- What you should do
Each line from the start of the records through the line containing "Given: Click the" is to be transcribed exactly, and no other line is to be included.
Material supplied Block Start
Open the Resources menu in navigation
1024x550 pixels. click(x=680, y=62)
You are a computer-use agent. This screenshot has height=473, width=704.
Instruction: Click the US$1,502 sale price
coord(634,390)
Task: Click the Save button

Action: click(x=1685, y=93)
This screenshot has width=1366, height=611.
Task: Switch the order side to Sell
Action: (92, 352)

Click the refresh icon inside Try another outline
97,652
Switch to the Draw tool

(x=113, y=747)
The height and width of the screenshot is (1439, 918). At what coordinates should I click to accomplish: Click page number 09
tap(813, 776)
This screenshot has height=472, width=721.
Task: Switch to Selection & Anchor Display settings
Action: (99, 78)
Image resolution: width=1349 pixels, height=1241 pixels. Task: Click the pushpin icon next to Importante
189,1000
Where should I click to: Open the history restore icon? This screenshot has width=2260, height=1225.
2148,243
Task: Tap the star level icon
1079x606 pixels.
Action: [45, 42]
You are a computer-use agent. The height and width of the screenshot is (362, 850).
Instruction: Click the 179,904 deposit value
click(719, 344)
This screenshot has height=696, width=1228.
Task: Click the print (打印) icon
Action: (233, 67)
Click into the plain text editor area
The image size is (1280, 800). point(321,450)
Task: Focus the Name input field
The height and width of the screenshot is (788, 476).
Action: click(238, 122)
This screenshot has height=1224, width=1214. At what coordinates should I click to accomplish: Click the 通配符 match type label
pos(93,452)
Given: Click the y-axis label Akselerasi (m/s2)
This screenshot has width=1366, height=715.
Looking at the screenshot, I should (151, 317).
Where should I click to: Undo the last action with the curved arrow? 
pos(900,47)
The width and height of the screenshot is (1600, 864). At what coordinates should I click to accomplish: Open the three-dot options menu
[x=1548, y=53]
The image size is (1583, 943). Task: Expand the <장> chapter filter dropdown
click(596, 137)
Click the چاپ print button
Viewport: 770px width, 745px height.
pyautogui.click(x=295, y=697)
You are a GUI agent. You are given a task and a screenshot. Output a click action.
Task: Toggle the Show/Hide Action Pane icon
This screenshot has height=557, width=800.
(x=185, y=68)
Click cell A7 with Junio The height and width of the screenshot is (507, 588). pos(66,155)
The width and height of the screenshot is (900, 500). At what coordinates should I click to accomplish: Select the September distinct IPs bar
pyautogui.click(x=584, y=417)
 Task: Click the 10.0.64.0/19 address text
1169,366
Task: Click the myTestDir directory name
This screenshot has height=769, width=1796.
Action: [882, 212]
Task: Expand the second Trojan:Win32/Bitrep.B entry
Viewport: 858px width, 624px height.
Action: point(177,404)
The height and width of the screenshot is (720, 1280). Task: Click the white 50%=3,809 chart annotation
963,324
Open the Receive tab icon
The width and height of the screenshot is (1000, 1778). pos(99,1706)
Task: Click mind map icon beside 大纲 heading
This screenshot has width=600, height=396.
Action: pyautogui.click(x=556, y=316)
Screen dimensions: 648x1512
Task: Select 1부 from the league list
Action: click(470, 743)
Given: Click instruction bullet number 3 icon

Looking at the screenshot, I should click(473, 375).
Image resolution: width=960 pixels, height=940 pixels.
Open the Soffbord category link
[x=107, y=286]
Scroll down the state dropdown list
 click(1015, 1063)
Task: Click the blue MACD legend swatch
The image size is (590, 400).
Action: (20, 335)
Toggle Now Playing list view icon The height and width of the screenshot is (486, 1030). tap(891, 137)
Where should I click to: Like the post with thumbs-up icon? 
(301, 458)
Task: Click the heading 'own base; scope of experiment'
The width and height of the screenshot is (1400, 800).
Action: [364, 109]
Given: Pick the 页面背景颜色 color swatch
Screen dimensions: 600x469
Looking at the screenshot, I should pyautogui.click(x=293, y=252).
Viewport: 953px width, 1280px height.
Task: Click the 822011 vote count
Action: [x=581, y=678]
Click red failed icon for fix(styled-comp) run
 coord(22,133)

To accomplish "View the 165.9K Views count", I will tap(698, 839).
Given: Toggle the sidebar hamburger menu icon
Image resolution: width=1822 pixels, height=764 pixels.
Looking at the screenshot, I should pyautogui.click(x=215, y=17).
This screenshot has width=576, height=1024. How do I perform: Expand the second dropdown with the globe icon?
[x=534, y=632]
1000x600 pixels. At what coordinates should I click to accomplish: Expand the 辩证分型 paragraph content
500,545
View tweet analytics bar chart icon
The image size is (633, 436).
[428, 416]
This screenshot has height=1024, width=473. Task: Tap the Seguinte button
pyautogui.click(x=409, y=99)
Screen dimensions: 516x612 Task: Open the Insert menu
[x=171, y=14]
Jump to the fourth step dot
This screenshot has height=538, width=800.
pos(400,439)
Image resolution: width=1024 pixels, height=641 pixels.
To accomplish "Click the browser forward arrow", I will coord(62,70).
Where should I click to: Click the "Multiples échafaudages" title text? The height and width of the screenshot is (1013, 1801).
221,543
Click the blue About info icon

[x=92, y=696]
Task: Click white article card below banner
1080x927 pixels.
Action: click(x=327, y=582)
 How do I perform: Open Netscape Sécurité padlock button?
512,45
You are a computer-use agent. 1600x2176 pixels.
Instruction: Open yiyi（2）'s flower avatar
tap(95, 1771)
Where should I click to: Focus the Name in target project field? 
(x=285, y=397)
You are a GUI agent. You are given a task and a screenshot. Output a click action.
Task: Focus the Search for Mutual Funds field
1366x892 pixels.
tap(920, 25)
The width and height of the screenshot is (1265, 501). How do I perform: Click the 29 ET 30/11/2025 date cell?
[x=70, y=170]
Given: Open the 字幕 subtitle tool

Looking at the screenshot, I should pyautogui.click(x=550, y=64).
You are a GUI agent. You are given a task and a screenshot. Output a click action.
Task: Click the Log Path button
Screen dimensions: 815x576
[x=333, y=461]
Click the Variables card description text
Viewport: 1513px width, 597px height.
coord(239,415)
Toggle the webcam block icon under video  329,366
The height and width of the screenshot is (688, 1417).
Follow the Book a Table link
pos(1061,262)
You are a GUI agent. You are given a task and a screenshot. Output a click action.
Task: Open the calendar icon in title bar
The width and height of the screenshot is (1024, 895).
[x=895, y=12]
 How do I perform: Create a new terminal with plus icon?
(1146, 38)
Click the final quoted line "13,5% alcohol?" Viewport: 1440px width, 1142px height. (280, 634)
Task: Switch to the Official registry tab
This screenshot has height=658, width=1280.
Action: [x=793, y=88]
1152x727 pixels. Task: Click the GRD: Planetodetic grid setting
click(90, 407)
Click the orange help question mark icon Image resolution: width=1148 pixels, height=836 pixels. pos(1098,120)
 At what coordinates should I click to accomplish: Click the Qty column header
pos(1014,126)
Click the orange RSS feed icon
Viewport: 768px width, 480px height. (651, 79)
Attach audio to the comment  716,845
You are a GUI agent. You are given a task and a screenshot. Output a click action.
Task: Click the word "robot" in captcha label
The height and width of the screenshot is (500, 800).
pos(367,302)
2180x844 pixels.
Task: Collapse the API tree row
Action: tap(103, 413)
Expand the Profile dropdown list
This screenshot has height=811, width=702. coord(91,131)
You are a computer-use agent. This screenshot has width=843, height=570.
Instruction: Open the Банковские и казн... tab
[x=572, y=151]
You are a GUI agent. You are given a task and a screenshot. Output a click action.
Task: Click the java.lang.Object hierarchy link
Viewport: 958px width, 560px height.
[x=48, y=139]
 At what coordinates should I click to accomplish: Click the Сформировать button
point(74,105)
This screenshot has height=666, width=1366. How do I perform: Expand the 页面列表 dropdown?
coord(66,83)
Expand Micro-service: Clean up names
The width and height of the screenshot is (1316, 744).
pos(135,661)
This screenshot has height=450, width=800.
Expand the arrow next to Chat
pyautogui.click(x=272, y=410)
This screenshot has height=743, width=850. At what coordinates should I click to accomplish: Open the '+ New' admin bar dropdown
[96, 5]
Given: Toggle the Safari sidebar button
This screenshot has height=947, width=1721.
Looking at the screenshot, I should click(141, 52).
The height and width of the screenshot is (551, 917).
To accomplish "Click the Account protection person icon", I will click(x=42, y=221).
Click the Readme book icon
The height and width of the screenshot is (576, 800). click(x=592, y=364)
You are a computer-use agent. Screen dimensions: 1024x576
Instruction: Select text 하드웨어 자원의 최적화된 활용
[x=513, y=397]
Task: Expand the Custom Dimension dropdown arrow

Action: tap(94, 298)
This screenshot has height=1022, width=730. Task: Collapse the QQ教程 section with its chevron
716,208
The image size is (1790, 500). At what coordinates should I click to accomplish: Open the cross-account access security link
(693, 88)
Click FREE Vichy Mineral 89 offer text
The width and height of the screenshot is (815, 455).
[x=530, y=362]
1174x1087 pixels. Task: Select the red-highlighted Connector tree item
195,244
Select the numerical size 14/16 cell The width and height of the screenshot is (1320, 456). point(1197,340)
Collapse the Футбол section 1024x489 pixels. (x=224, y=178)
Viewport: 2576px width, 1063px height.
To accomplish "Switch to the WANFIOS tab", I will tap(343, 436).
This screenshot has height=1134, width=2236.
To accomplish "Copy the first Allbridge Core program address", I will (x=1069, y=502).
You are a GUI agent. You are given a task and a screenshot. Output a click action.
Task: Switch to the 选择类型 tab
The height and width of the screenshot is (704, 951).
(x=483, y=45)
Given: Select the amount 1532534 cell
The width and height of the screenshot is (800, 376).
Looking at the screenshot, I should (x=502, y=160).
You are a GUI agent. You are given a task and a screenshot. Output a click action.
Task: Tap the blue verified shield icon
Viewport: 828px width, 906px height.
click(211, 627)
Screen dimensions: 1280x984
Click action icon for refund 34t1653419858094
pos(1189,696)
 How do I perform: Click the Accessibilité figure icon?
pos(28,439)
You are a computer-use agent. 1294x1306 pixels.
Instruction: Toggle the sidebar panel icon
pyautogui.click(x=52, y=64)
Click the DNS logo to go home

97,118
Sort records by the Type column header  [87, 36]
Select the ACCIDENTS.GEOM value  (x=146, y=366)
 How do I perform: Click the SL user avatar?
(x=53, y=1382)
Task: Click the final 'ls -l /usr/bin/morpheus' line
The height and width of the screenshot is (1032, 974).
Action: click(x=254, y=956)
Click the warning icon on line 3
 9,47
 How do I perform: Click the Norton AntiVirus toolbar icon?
Material supplied Block End
- Solution for this problem
Open the Resources menu in navigation
1024x550 pixels. click(x=680, y=62)
You are a computer-use agent. This screenshot has height=473, width=704.
Instruction: Click the US$1,502 sale price
coord(634,390)
Task: Click the Save button

Action: click(x=1685, y=93)
This screenshot has width=1366, height=611.
Task: Switch the order side to Sell
Action: (92, 352)

Click the refresh icon inside Try another outline
97,652
Switch to the Draw tool

(x=113, y=747)
The height and width of the screenshot is (1439, 918). At what coordinates should I click to accomplish: Click page number 09
tap(813, 776)
This screenshot has height=472, width=721.
Task: Switch to Selection & Anchor Display settings
Action: (99, 78)
Image resolution: width=1349 pixels, height=1241 pixels. Task: Click the pushpin icon next to Importante
189,1000
Where should I click to: Open the history restore icon? This screenshot has width=2260, height=1225.
2148,243
Task: Tap the star level icon
1079x606 pixels.
Action: [45, 42]
You are a computer-use agent. The height and width of the screenshot is (362, 850).
Instruction: Click the 179,904 deposit value
click(719, 344)
This screenshot has height=696, width=1228.
Task: Click the print (打印) icon
Action: (233, 67)
Click into the plain text editor area
The image size is (1280, 800). point(321,450)
Task: Focus the Name input field
The height and width of the screenshot is (788, 476).
Action: click(238, 122)
This screenshot has height=1224, width=1214. At what coordinates should I click to accomplish: Click the 通配符 match type label
pos(93,452)
Given: Click the y-axis label Akselerasi (m/s2)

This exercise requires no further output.